In a Washington Post column, Catherine Rampell is frank in her address to GOP officials stating “Texas, Florida, Georgia and other states that have benefited for years from refugee admissions: You have less than two weeks left to do the right thing. Please, just do it already.” The residents of these red states, as Rampell points out, support and welcome refugees into their towns, but their governors have held out in order to play to xenophobic elements in the Republican Party and to side with President Trump and advisor Stephen Miller’s refugee opt-out idea.
In a glimpse of hope, we recently highlighted that Tennessee announced the state would keep its doors open to refugees, a powerful example of states and localities standing up for a different vision and defying the Trump and Miller efforts.
Below are excerpts of Rampell’s column “It’s time for some red states to do the right thing and accept refugees”
After all, by and large, the local communities that have historically been major destinations for refugees have willingly and enthusiastically asked the feds to keep sending them families. They’ve seen firsthand the “mutually beneficial impact” of refugee resettlement, as the mayor of Fort Worth put it recently.
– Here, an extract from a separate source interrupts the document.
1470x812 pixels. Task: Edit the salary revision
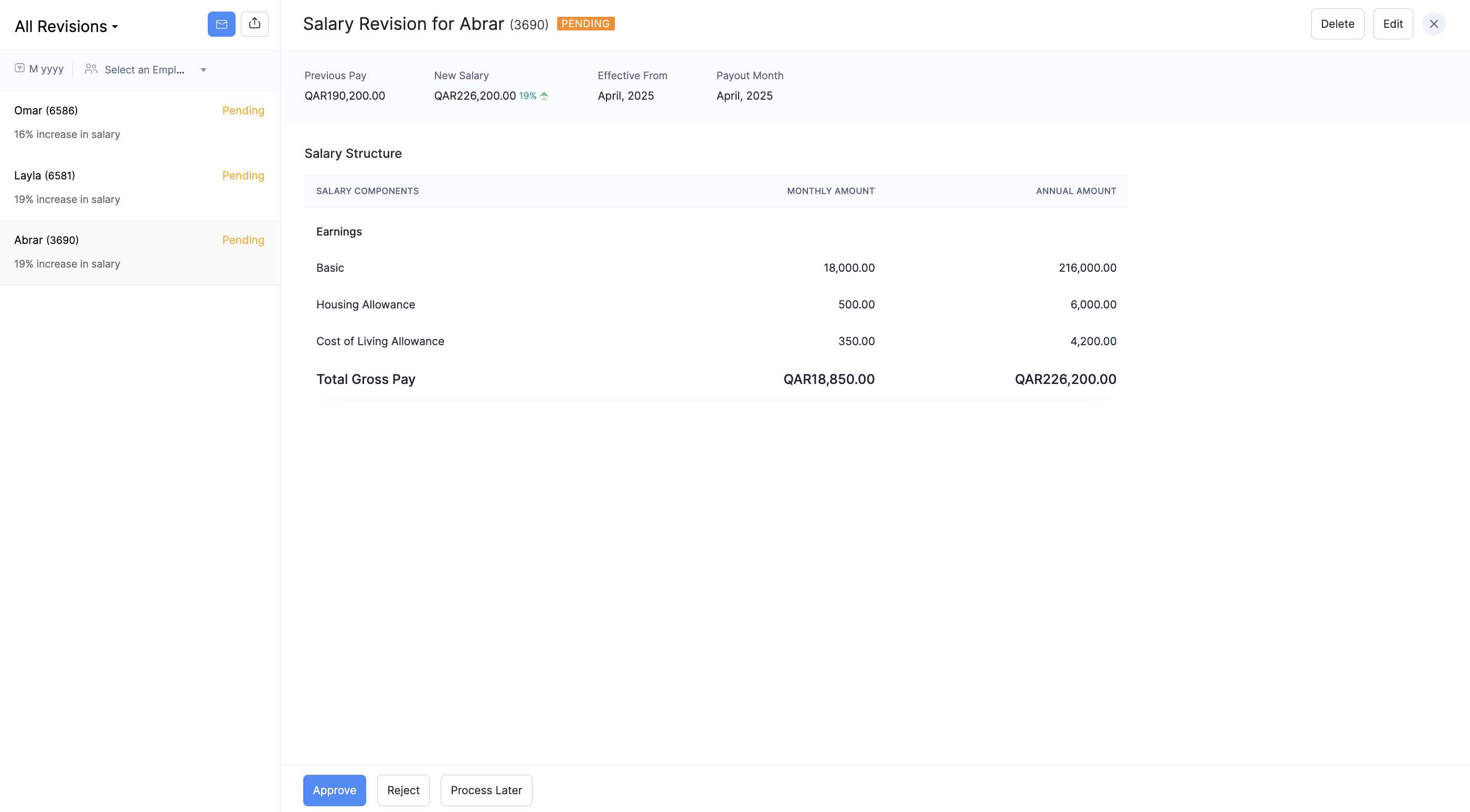[1392, 24]
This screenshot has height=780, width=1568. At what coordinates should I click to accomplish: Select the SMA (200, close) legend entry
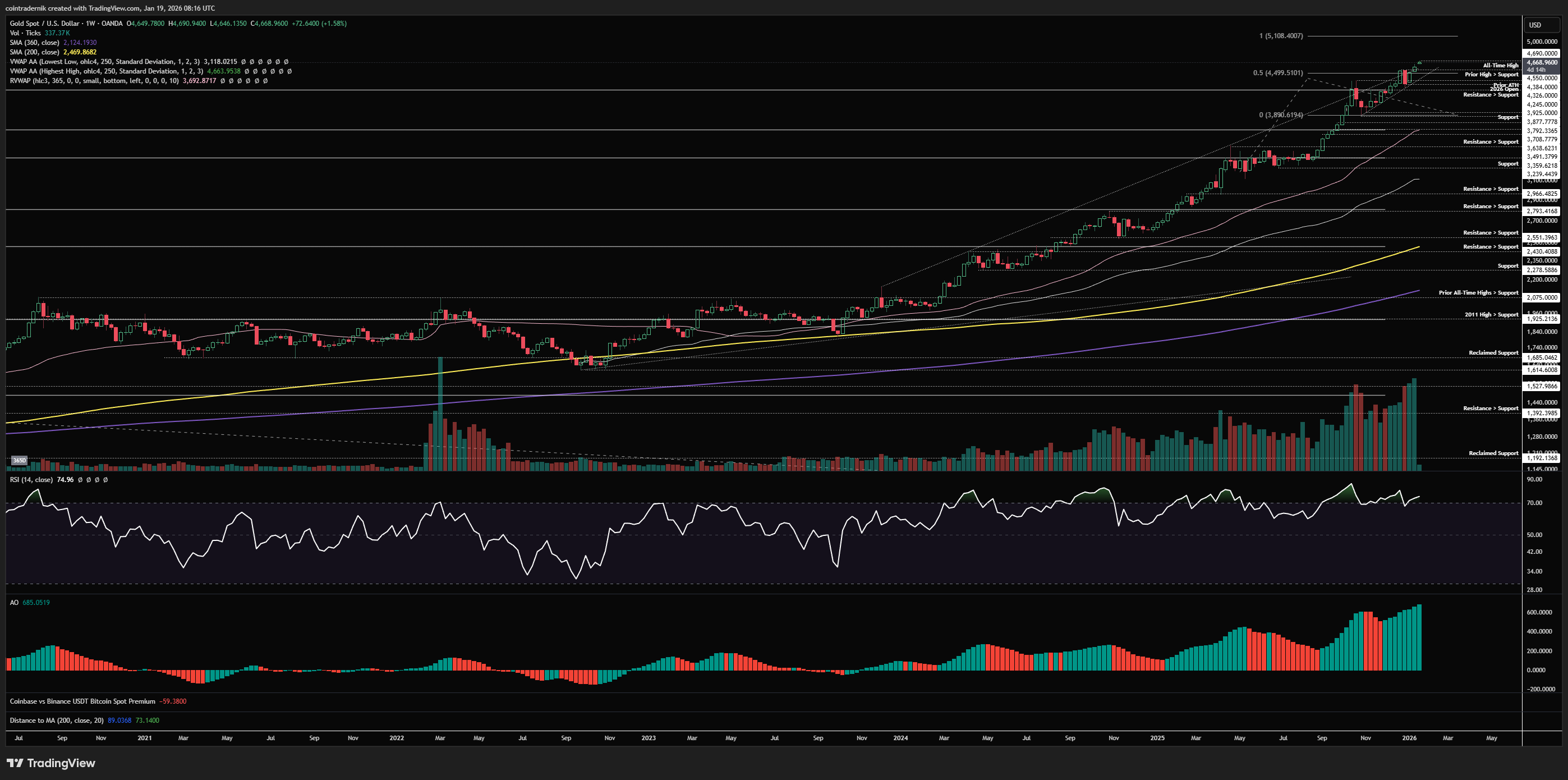click(x=35, y=52)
…These communities, like their liberal counterparts, have over the decades developed deep networks of employers, faith leaders and congregants who work with refugees. Most of the official resettlement agencies, after all, are religion-affiliated, and many of their contacts view “welcoming the stranger” as an expression of their faith.
These communities have also witnessed the contributions that refugees make to local economies.
…So far, about 40 governors, including more than a dozen Republicans, have done so. Some have faced significant pushback and have offered impassioned explanations for why accepting refugees is consistent with their personal values and their states’ economic interests. For instance, Tennessee Gov. Bill Lee, a Republican, spoke movingly about his wife’s work with Kurdish refugee women whose husbands had been killed after serving as translators for the U.S. military.
But — presumably just as the administration hoped — several big red states have held out.